For the records below, reproduce exactly the line that contains "1 [tab] (714, 163)" and all subsequent lines, with nothing left out and nothing added.

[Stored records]
__________________________________________________

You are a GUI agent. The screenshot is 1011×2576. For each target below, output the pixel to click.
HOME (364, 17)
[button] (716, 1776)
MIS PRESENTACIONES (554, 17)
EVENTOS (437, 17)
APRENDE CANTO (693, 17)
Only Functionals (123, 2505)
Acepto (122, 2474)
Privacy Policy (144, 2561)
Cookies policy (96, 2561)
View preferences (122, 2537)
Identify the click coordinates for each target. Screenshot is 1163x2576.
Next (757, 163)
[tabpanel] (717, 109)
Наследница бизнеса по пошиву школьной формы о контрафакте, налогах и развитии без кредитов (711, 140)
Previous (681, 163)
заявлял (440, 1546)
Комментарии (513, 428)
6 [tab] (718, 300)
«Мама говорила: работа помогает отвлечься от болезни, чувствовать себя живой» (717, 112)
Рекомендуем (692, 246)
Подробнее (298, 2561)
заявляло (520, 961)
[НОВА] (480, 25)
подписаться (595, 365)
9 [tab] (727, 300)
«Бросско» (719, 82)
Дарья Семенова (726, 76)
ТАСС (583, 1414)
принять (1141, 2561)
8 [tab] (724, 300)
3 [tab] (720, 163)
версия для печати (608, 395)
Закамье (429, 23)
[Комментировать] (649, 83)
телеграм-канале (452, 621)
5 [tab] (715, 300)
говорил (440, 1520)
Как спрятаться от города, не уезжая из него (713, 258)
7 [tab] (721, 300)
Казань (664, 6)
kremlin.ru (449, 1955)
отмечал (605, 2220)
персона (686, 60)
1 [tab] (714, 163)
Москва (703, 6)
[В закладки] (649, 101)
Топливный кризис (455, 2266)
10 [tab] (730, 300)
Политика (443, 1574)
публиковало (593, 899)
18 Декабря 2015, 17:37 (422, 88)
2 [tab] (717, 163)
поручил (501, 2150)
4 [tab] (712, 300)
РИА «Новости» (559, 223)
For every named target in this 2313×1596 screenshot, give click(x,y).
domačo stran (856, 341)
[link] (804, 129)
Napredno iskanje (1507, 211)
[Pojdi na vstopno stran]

__________________________________________________

- **Exercise output**:
1 [tab] (714, 163)
Москва (703, 6)
[В закладки] (649, 101)
Топливный кризис (455, 2266)
10 [tab] (730, 300)
Политика (443, 1574)
публиковало (593, 899)
18 Декабря 2015, 17:37 (422, 88)
2 [tab] (717, 163)
поручил (501, 2150)
4 [tab] (712, 300)
РИА «Новости» (559, 223)
For every named target in this 2313×1596 screenshot, give click(x,y).
domačo stran (856, 341)
[link] (804, 129)
Napredno iskanje (1507, 211)
[Pojdi na vstopno stran]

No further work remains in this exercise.